Weeeeellllll…..the first candidate was OK: pleasant, educated, not the most fluent English speaker, but seemed competent. I ranked her a 15/20. The second gave me serious cause for concern. She seemed tired, confused and I had to repeat myself every second sentence. Also, she had a very wet, limp handshake. One of my pet peeves is a wet, limp handshake. Shudder. If the option was her or nothing, well, as I told husband on Skype, let’s just say I’d trust DD on her own.
Instead of this experience truly throwing me, and sending me into a panic spiral, I was just annoyed that they didn’t work out. Breton Bestie and the neighbour have reminded me they can help in a pinch.

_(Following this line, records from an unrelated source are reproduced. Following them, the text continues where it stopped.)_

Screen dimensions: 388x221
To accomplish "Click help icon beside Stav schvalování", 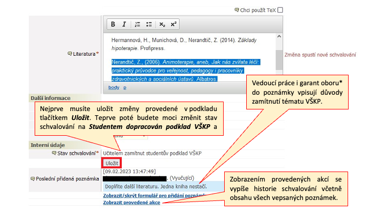I will 54,153.
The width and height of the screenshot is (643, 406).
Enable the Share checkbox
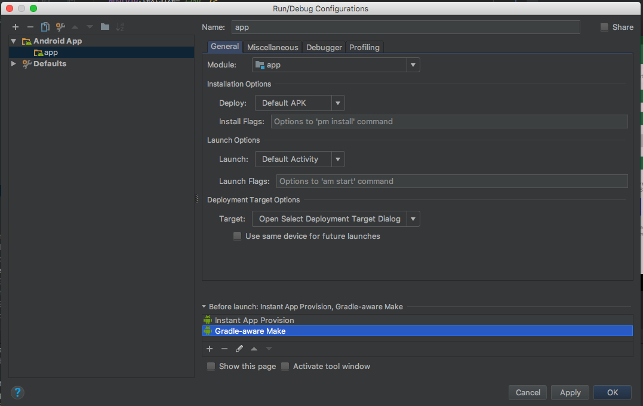pos(604,27)
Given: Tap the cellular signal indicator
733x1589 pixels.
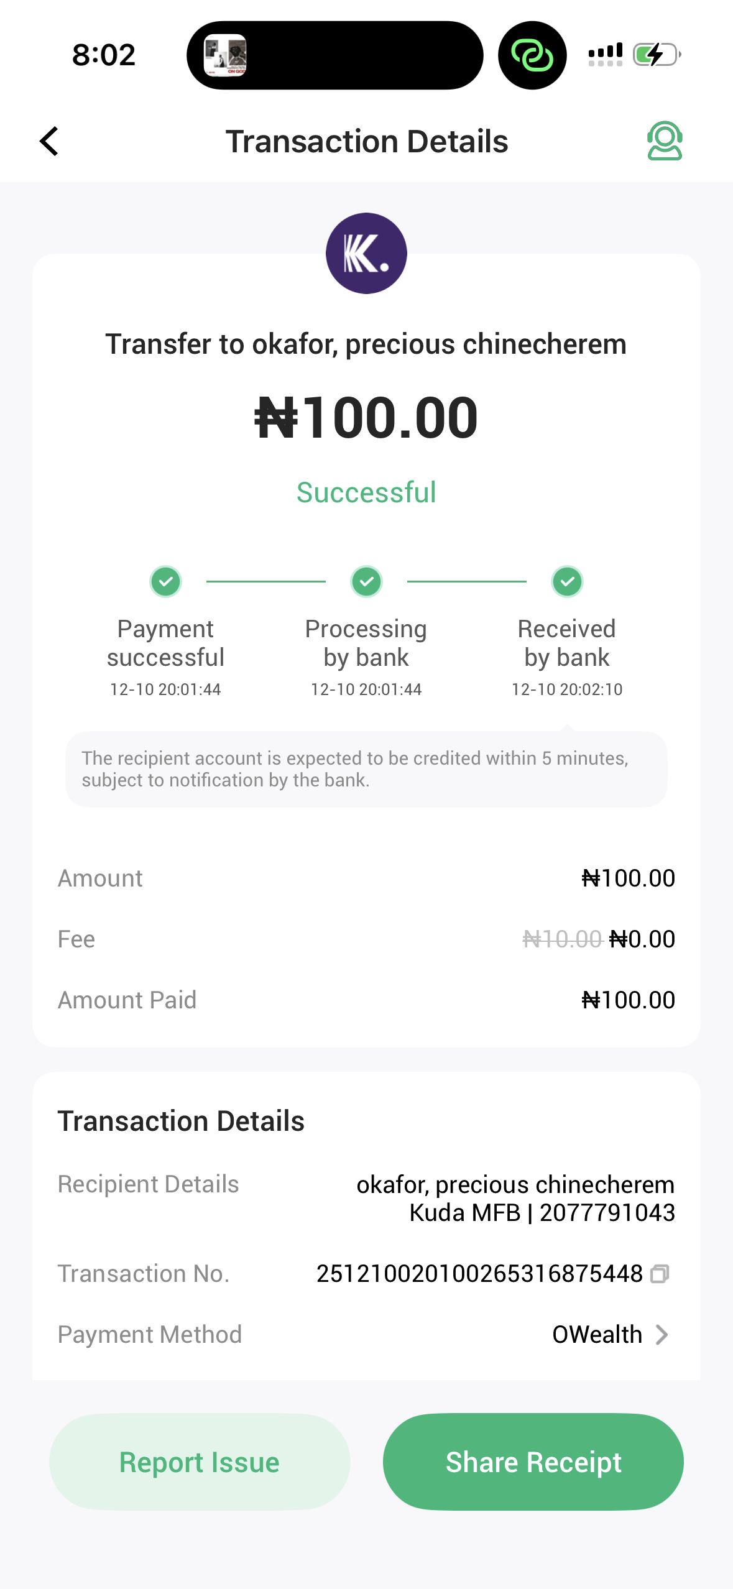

My old assistant who’s in between jobs has agreed to cover all next week, and another nanny emailed this morning, asking if I still needed help. So maybe this whole ‘worries to the wind’ thing works! I wrote about the compounded effect of a thousand small adjustments and corrections, and the power of small wins and slow gains in a PTSD-recovery post in February. Today, I feel like I’m reaping the benefits of CBT: I think I’ve finally had a ‘normal’ reaction to a setback.
Disclaimer: I still wanted to resort to baking this morning (I went up 4 sizes due to PTSD-related baking after DD was born), but I opted to make one batch of aubergine dip and one batch of chicken liver pate to nourish, rather than numb, myself. Tomorrow, I will experiment with a gooey, gluten-free chocolate something, ready for the #FoodPornThursdays link-up.
How are you doing? Have you made any small adjustments which have resulted in huge gains? How do you get yourself out of a panic spiral?